The contrast with European adoption remains stark. In European markets, biosimilar adoption for established products routinely reaches 70 to 90 percent market share within a few years of launch. Norway achieved above 90 percent biosimilar market share for infliximab. Germany reached 70 percent biosimilar adalimumab market share within two years. The U.S. has lagged, though the gap is narrowing. IQVIA data shows that U.S. adalimumab biosimilar adoption was modest in the first year after launch but surged after month 14 as PBM formulary strategies shifted, doubling by month 20. The acceleration reflects the power of formulary decisions: coverage and contracting drive adoption far more than clinical differentiation, because there is no clinically meaningful difference between a biosimilar and its reference product.

The adalimumab market illustrates the trajectory at its most competitive. AbbVie’s Humira earned approximately $200 billion in cumulative U.S. revenue since its 2002 launch, peaking at $21 billion annually. Amjevita (Amgen) became the first FDA-approved Humira biosimilar in 2016 but could not launch until January 2023 due to patent litigation settlements. By 2025, nine FDA-approved adalimumab biosimilars were on the market, with seven holding interchangeable designations that allow pharmacist substitution without prescriber consultation. The competitive pressure has produced real savings. CVS Caremark removed Humira from its major commercial formularies in 2024 in favor of a private-label biosimilar sourced through Cordavis. By 2025, Humira had vanished from the standard commercial formularies of all three major PBMs: Express Scripts, CVS Caremark, and Optum Rx.

The PBM market for biosimilars has shifted toward private-label and white-label products. Express Scripts’ formulary covers biosimilars marketed through its affiliate Quallent Pharmaceuticals. CVS Caremark covers Cordavis-branded products. Optum Rx covers products through its Nuvaila subsidiary. The consolidation of biosimilar formulary placement within PBM-affiliated distribution channels has implications for small group plans, addressed below.

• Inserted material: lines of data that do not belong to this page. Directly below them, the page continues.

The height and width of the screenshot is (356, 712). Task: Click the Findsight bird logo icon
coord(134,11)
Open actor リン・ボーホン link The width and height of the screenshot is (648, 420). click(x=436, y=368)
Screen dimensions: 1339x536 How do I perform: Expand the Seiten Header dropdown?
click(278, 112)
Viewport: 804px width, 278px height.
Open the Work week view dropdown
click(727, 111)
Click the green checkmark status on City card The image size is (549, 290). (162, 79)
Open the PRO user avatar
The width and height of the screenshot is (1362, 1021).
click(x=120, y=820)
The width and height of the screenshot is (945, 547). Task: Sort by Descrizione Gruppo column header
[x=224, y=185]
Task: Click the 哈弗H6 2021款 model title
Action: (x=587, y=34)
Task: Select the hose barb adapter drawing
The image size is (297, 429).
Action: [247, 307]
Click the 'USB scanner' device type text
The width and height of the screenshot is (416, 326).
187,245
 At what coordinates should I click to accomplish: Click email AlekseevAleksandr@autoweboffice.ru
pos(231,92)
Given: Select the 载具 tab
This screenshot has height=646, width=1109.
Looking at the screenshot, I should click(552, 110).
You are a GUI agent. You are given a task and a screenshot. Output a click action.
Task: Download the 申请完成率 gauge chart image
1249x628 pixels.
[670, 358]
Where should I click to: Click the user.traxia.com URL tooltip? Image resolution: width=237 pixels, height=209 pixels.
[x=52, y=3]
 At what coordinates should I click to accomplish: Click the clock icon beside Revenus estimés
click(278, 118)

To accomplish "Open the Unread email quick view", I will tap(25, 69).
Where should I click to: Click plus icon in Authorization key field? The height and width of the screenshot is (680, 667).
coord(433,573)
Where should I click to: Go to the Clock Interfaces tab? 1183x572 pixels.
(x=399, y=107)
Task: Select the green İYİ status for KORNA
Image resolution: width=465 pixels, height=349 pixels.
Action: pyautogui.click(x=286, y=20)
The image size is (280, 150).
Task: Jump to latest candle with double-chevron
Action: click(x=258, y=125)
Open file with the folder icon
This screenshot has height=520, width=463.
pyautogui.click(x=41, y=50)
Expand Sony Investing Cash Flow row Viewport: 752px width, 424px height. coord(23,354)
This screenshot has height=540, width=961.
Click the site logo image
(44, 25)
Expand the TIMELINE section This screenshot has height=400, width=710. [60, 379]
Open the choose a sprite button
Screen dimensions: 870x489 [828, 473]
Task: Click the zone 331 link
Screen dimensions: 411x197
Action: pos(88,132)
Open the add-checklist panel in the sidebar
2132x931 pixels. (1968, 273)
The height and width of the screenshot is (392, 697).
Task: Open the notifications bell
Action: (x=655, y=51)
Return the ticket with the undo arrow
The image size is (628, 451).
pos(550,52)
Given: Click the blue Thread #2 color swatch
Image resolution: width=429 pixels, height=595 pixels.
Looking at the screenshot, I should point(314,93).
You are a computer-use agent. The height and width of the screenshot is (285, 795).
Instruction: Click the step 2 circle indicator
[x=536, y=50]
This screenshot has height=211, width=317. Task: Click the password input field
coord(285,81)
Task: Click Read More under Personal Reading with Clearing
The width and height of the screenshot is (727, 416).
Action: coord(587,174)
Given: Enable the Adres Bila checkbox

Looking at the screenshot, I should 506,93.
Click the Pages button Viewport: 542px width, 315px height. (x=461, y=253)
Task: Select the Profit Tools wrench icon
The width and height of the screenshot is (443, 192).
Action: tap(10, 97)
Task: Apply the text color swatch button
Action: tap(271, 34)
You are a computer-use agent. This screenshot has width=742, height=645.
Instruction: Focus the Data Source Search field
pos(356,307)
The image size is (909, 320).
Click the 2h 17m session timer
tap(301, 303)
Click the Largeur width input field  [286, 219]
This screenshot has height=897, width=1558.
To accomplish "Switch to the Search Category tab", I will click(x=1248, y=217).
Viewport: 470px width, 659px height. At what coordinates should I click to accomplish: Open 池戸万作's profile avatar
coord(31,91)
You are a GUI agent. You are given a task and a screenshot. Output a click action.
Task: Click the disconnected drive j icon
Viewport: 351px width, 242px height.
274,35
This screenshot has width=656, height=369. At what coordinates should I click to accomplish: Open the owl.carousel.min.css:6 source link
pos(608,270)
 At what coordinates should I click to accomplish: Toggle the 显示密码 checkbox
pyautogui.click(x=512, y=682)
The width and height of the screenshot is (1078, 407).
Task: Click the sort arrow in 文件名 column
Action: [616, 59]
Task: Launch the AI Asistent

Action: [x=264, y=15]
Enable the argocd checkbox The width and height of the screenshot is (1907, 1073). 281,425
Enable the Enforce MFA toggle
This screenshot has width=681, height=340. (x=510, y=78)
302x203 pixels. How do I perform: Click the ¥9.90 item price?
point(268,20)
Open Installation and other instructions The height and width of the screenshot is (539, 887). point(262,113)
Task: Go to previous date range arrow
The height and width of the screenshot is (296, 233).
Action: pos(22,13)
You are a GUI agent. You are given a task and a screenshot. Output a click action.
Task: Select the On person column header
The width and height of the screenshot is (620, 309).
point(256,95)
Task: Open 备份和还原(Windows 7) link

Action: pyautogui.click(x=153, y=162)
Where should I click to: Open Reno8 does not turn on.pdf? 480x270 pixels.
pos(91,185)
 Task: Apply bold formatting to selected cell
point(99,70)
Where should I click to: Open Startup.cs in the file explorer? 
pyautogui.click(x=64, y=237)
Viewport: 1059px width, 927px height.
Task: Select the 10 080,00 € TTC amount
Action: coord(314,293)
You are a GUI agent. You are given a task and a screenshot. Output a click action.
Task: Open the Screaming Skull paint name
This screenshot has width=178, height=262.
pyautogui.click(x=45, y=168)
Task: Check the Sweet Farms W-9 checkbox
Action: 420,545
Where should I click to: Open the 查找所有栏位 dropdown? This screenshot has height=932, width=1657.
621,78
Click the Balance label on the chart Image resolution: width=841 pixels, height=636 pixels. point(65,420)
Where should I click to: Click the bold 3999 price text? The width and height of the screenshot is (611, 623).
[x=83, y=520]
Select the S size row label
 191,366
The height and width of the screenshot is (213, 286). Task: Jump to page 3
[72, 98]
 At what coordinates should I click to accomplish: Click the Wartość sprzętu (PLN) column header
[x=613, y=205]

Beyond adalimumab, the biosimilar pipeline continues to expand. Multiple ustekinumab (Stelara) biosimilars launched in early 2025, with four interchangeable designations granted by May 2025. Stelara generated over $10 billion in annual global revenue at its peak, making its loss of exclusivity the next major biosimilar savings opportunity after adalimumab. The FDA approved the first interchangeable omalizumab (Xolair) biosimilar in 2025. Biosimilars for infliximab (Remicade), rituximab (Rituxan), trastuzumab (Herceptin), bevacizumab (Avastin), and pegfilgrastim (Neulasta) have been available for several years with varying adoption rates.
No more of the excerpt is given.